AI/ ai · alignment · safety · research

Why Behaving Now Does Not Make an AI Safe Later

A new paper argues that AI safety must be measured by whether a system stays correctable over time, not just whether it acts acceptably today.

A research paper posted to arXiv reframes the entire premise of how we judge whether an AI system is safe.

Current safety practice — pre-training filters, post-training alignment, red-teaming, deployment monitors — mostly checks a system's behavior at a fixed point in time. The paper's authors argue that framing breaks down as systems grow more capable, self-improving, and embedded in the real world. They introduce a property they call teachability: the capacity of a system to remain open to meaningful human correction as it learns and adapts. The concern is that a sufficiently capable system could maintain a convincing surface of good behavior while quietly degrading the internal conditions — representational, algorithmic, or decision-level — that would allow anyone to correct it later.
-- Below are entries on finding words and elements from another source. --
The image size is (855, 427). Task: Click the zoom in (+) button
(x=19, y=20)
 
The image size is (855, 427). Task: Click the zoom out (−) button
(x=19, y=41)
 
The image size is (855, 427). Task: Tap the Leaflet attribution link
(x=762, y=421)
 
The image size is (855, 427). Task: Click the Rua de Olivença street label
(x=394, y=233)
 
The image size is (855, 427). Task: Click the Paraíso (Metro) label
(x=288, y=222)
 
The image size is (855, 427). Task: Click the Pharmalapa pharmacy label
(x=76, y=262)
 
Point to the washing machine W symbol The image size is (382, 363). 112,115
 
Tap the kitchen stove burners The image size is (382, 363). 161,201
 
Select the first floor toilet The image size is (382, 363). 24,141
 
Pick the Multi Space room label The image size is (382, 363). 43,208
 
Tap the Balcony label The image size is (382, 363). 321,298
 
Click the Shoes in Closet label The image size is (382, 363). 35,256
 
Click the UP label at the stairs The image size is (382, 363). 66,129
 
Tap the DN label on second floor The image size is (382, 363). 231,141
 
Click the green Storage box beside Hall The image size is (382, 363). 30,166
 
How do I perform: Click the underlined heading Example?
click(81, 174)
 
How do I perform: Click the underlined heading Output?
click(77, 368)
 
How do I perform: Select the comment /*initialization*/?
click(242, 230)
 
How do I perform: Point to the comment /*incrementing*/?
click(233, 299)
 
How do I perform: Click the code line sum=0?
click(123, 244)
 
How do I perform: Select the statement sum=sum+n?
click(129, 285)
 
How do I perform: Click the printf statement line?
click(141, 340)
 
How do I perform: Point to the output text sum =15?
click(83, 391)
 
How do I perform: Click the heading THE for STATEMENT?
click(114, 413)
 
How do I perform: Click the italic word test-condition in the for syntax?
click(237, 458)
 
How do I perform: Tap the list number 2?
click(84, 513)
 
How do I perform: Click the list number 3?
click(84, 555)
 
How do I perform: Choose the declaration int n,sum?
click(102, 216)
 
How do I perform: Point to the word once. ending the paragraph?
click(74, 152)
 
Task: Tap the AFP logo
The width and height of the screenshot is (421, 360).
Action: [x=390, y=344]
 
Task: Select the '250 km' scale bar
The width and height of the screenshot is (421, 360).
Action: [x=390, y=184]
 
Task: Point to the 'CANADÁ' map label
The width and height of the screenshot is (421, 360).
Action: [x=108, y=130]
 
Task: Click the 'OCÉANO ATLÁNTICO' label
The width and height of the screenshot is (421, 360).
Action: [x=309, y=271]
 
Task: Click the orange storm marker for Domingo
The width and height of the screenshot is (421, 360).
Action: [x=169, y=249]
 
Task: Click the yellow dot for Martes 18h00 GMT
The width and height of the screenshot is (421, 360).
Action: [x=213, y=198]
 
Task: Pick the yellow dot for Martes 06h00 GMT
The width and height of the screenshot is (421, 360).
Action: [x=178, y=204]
The distinction matters because the most dangerous failure mode isn't a model that misbehaves in testing; it's one that passes every snapshot check and then becomes effectively uncorrectable once deployed at scale. If safety is only ever a behavioral verdict on the current policy, labs and regulators have no framework for catching drift before it becomes irreversible.

For an industry that currently leans heavily on benchmarks and RLHF sign-offs as proof of alignment, this is an uncomfortable reframing — one that implies today's safety certificates are necessary but not remotely sufficient.